Los Angeles Joan Spruance fait du chant choral. Son chef d’orchestre la rabroue assez méchamment. En fait il supporte mal d’être séparé d’elle. De plus chez elle il y a un homme qui la menace. Harry Bliss travaille dans la sécurité, il a une femme Adele qui ne le supporte plus, elle l’emmène chez un psy du couple qui tente de colmater les brèches. Harry est couvert de dettes, il n’a même plus de quoi régler les traites de son véhicule. Par chance son ami lui a prêté un chien qu’il va pouvoir louer à Joan pour assurer sa sécurité…

CRITIQUE

On ne peut pas dire que Bob Rafelson soit inspiré par son sujet.

La comédie est laborieuse. On a du mal à croire en l’histoire d’amour entre Joan et Harry.
Vient se greffer dans à la comédie sentimentale une histoire d’enlèvement de la sœur de Joan qui finit par définitivement mettre le film au sol.

Carole Eastman scénariste de « Cinq pièces faciles » (« Five easy pieces« ) (1970) du même Bob Rafelson, n’a pas le même bonheur dans son écriture cette fois-ci.

Si Ellen Barkin semble à son aise pour ce genre, ce n’est pas le cas de Jack Nicholson qui en fait des tonnes.

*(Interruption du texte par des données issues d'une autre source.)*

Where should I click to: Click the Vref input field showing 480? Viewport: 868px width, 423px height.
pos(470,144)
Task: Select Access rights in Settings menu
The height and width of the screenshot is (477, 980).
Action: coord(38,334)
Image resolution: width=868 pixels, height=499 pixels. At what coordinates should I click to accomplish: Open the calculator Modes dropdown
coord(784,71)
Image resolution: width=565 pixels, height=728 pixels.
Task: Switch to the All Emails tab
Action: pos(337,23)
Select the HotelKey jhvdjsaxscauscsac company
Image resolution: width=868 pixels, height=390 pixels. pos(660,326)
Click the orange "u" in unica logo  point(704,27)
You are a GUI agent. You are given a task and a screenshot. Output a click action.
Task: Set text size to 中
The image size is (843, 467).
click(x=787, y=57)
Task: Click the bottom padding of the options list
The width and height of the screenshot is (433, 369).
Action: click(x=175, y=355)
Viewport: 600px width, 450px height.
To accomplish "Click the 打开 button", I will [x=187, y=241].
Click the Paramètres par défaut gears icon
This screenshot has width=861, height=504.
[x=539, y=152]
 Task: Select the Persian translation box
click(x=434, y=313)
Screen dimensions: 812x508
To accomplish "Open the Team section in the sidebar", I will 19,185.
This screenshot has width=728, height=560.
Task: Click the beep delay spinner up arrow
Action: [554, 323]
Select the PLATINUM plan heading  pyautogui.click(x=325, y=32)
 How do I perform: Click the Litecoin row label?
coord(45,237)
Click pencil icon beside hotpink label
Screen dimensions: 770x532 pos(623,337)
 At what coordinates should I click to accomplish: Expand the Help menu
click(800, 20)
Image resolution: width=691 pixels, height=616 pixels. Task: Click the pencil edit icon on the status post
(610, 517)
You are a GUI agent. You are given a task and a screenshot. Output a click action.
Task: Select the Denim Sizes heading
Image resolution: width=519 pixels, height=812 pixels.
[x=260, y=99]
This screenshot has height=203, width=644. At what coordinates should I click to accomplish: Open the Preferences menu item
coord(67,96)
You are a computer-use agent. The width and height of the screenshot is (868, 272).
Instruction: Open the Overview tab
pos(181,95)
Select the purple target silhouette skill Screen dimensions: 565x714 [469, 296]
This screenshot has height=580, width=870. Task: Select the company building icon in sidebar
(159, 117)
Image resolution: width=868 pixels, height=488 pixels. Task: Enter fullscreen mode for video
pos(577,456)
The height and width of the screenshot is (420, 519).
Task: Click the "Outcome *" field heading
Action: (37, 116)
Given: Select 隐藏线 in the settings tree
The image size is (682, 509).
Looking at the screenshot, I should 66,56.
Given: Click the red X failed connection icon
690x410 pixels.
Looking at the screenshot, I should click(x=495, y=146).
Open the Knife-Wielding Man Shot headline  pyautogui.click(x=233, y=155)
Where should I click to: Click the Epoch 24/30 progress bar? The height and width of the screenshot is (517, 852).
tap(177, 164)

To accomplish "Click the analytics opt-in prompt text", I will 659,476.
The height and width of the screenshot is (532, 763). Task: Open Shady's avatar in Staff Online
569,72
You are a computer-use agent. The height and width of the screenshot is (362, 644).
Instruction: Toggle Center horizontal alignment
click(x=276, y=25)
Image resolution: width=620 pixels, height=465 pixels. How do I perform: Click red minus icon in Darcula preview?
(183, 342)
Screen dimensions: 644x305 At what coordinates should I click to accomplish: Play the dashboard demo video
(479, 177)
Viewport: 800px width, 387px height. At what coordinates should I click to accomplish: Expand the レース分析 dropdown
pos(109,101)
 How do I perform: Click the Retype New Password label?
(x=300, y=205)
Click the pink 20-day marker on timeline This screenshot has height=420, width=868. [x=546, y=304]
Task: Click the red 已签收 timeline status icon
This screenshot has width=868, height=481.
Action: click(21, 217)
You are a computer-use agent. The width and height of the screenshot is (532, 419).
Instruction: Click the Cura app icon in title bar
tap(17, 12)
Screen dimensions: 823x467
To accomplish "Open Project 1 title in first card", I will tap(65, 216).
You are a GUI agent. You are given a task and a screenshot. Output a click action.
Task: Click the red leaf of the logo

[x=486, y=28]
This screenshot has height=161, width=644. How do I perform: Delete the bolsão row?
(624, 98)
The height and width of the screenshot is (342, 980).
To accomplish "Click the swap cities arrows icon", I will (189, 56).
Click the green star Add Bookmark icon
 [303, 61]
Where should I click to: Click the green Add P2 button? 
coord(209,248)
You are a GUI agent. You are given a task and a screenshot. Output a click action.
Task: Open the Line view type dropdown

Quant à Bob Rafelson il a la caméra un peu balourde. Même s’il filme la superbe plastique de dame Barkin avec volupté cela ne suffit pas.
Alors le spectateur arrive à grappiller une ou deux scènes bonne à se mettre sous l’œil.

Il peut aussi profiter de la bonne musique de Georges Delerue et de l’excellente musique additionnelle de Jean Sebastien Bach.

LA SCÈNE D’ANTHOLOGIE

Les scènes de ménage entre Harry et sa femme d’origine japonaise surnommée Fuji Yama.

L’ANECDOTE

Le film est un échec cuisant tant sur le plan critique que sur ses entrées dans les salles de cinéma.